There is a hunger among many Protestants and Evangelicals for a historically grounded Christianity.  This is evidenced by a recent upsurge of interest in the early Church Fathers and ancient liturgical practices.  It is also evidenced by many Evangelicals becoming enamored with the writings of the original Reformers like John Calvin.  But it will take more than reading ancient theological writings and incorporating long forgotten practices to fill this hunger.  The Sunday of the Holy Genealogy is a reminder that the Orthodox Church has a historical lineage that reaches back to the original Apostles.  Those who are hungering for the historic Christian faith would do well to consider the Orthodox Church.

Robert Arakaki

2 Comments

  1. Eric Todd

    “There is a hunger among many Protestants and Evangelicals for a historically grounded Christianity.  This is evidenced by a recent upsurge of interest in the early Church Fathers and ancient liturgical practices.”
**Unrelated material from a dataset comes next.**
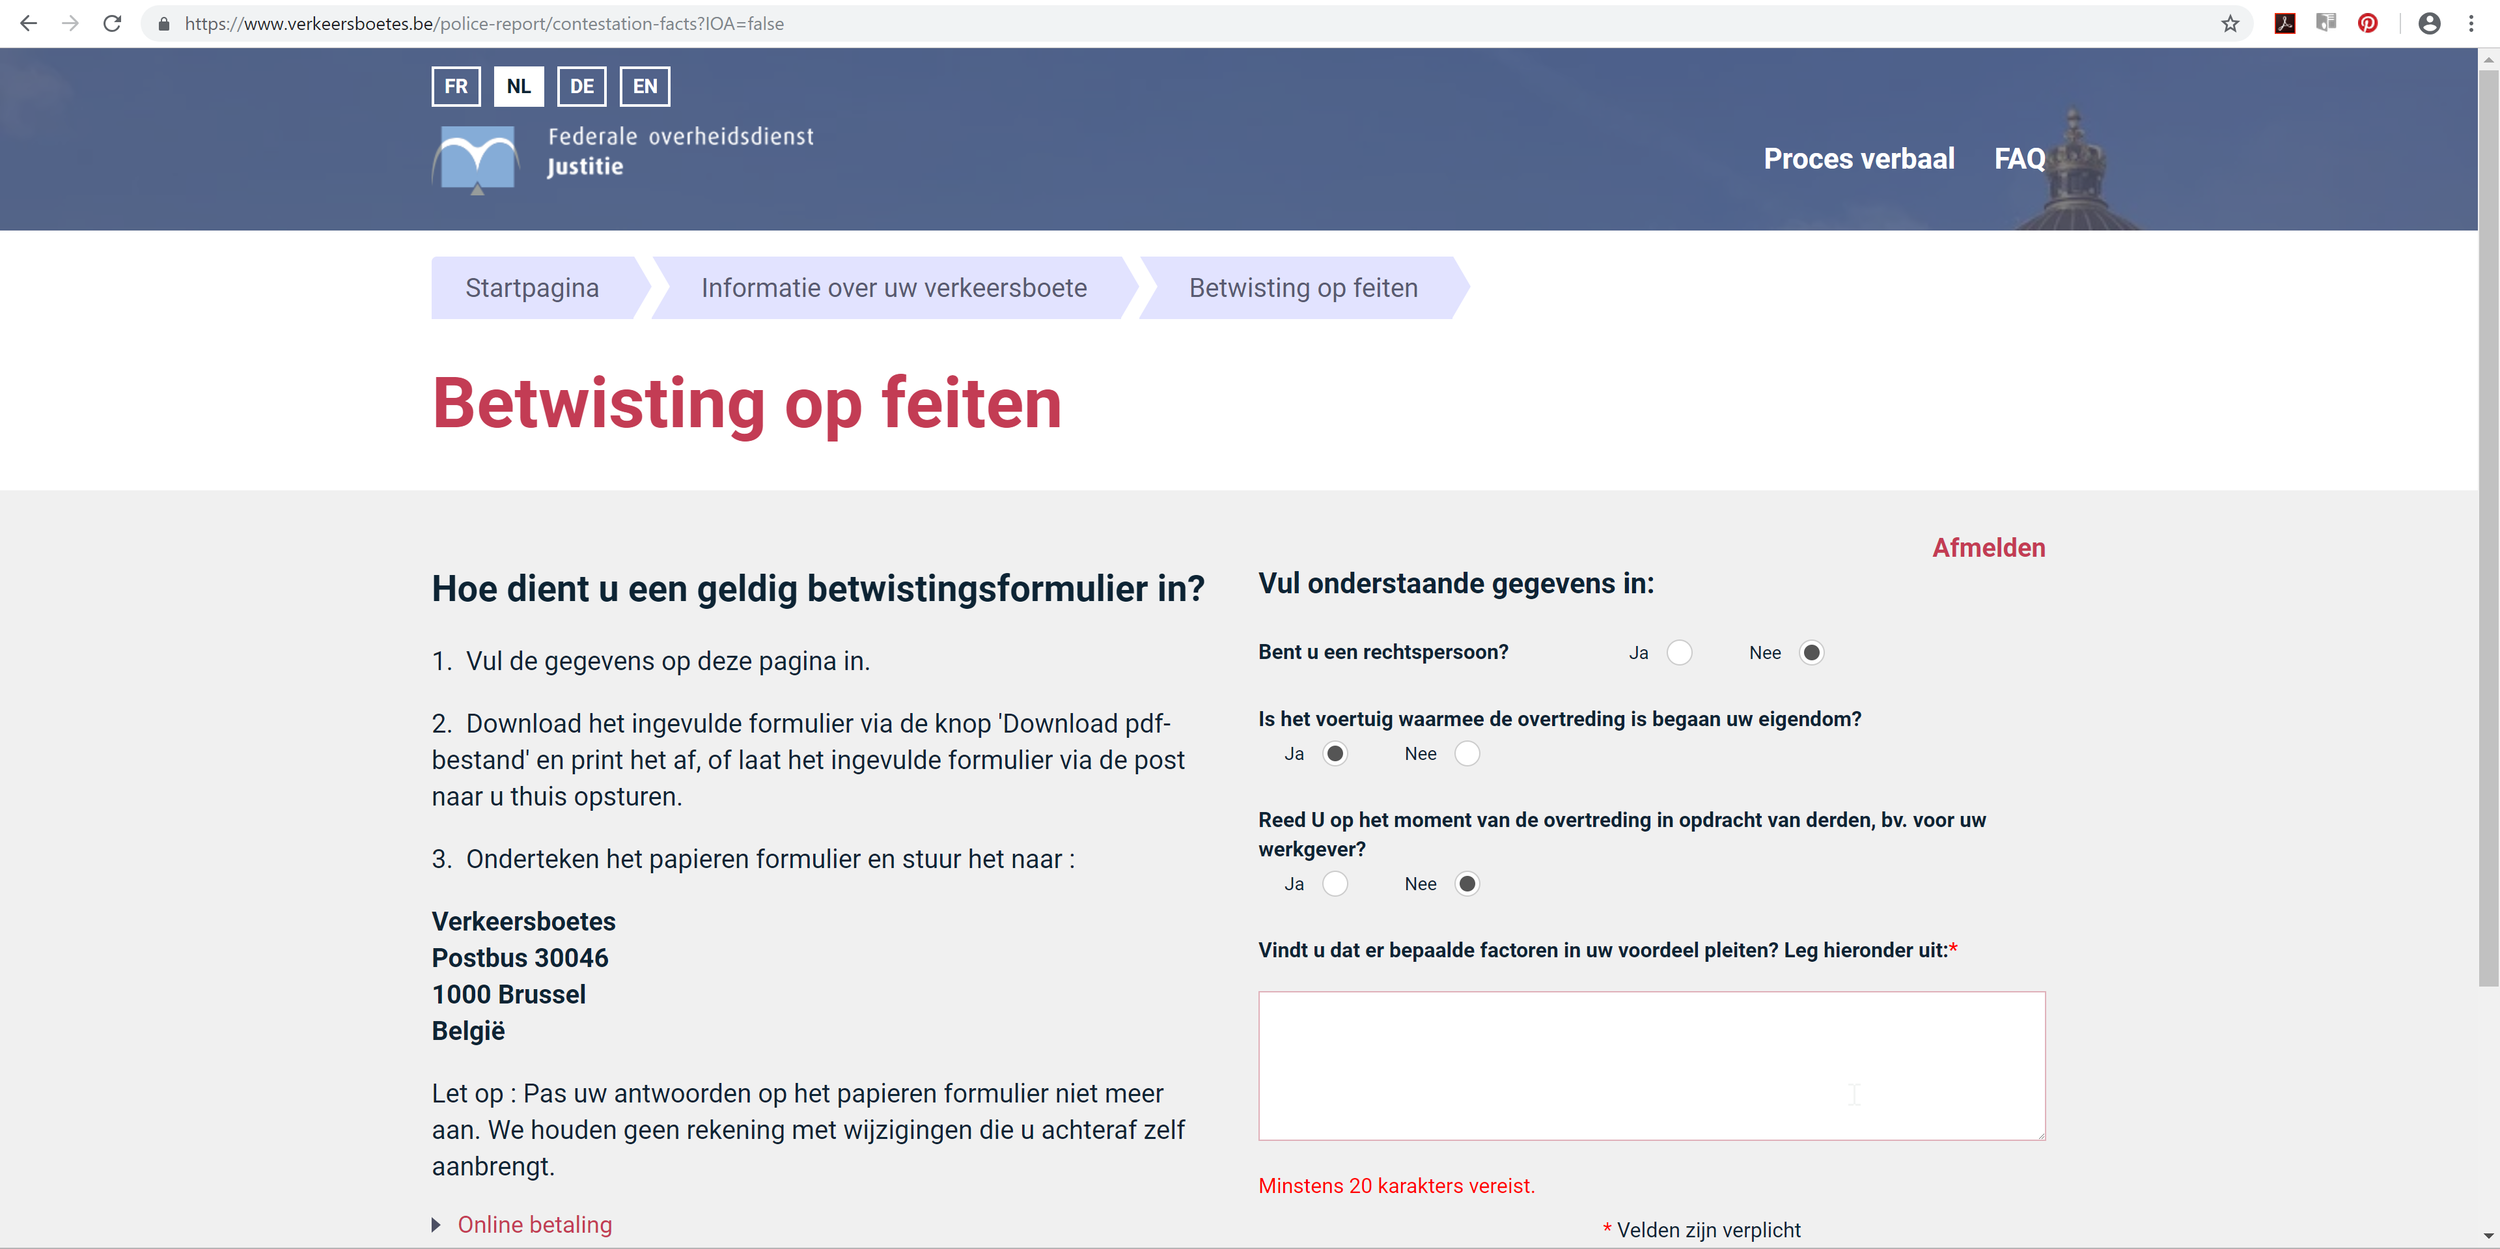Click the Federale overheidsdienst Justitie logo

click(x=623, y=157)
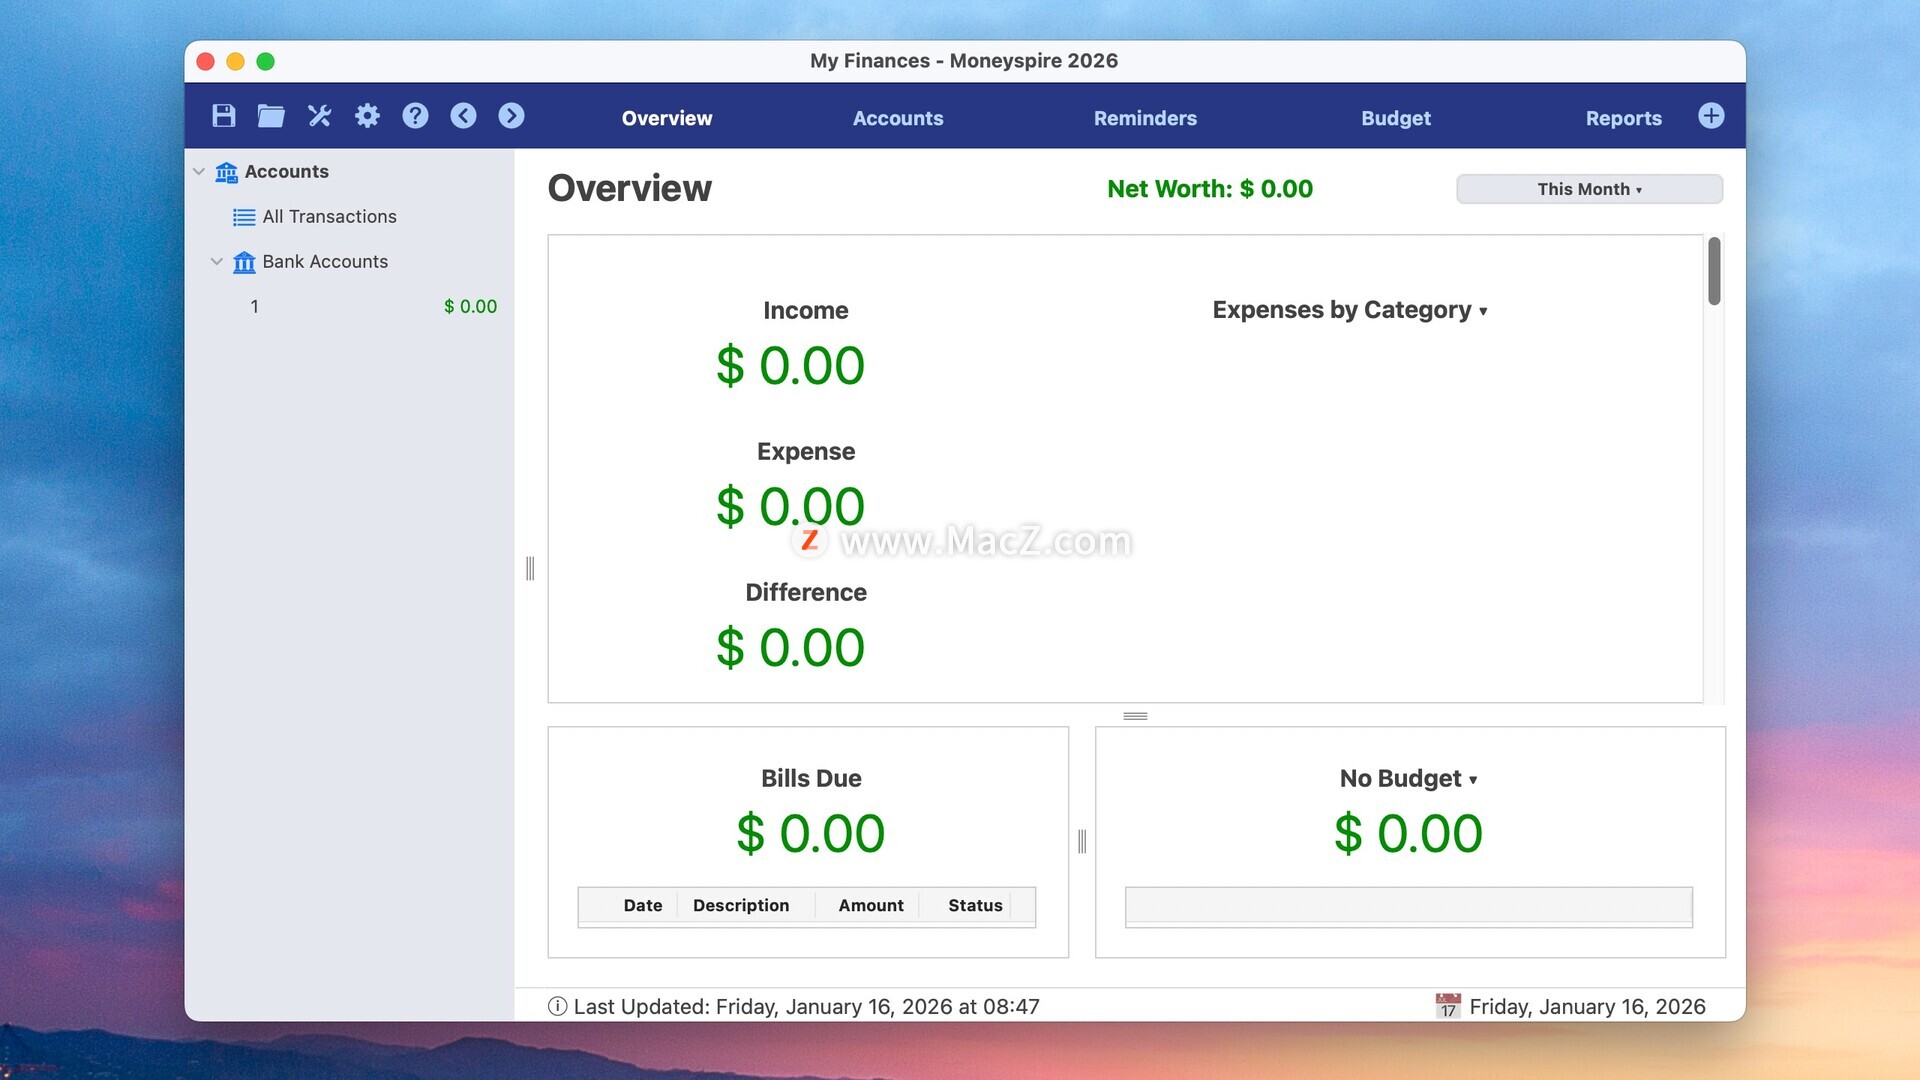This screenshot has width=1920, height=1080.
Task: Select All Transactions in sidebar
Action: pos(329,217)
    I wonder if it I possible to be “deep in history” and yet not “cease to be Protestant”, thereby defying Cardinal Newman’s famous observation. Perhaps you or others here can explain how one satisfies that hunger for a church grounded in history whilst remaining Reformed without feeling internal dissonance. Can one who really understands the Early Church Fathers continue to maintain the the modern Evangelical or Reformed church is most like the New Testament church?

    I couldn’t. My family has been Protestant for about 5 centuries. I was baptised Lutheran, but then grew up in a non-denominational Reformed church. I never studied the Early Church Fathers and never heard them taught in church. When I started dating a committed Roman Catholic believer (now my wife), I decided to show her from reading the Early Church Fathers that my low Reformed church was more like the Early Church than the RC Church. I engrossed myself in the ECFs, reading basically nothing else for some time.

    What I found made me rather uncomfortable. The Early Church Fathers, several of whom like Polycarp, Clement of Rome, and Ignatius knew Apostles personally, didn’t really understand New Covenant Christianity the way I did. They did not understand the three Solas the way I had been taught. How could these Early Christians have missed the Reformed message? Moreover, the Early Church was liturgical, hierarchical and sacramental. They taught “works righteousness” disciplines like the need for fasting.

    No, the Early Church was not like the modern RC Church in several fundamental ways (starting with papal supremacy) so I guess I “won” that argument. But I lost the bigger debate, since the Early Church, even in the first century, was very different from my low Reformed church. I effectively studied my way out of Protestantism. For years I felt spiritually homeless, until I found Orthodox Christianity. I was chrismated this past month.

    I know of other Evangelicals who have travelled a similar path. I would be interested, however, to understand from those here how Evangelicals who are deep in Early Church history and particularly the Fathers and Councils and who desire to worship in an authentic, historically-grounded church, can remain Protestant without feeling frustrated.

    • robertar

      Eric,

      Welcome to the OrthodoxBridge!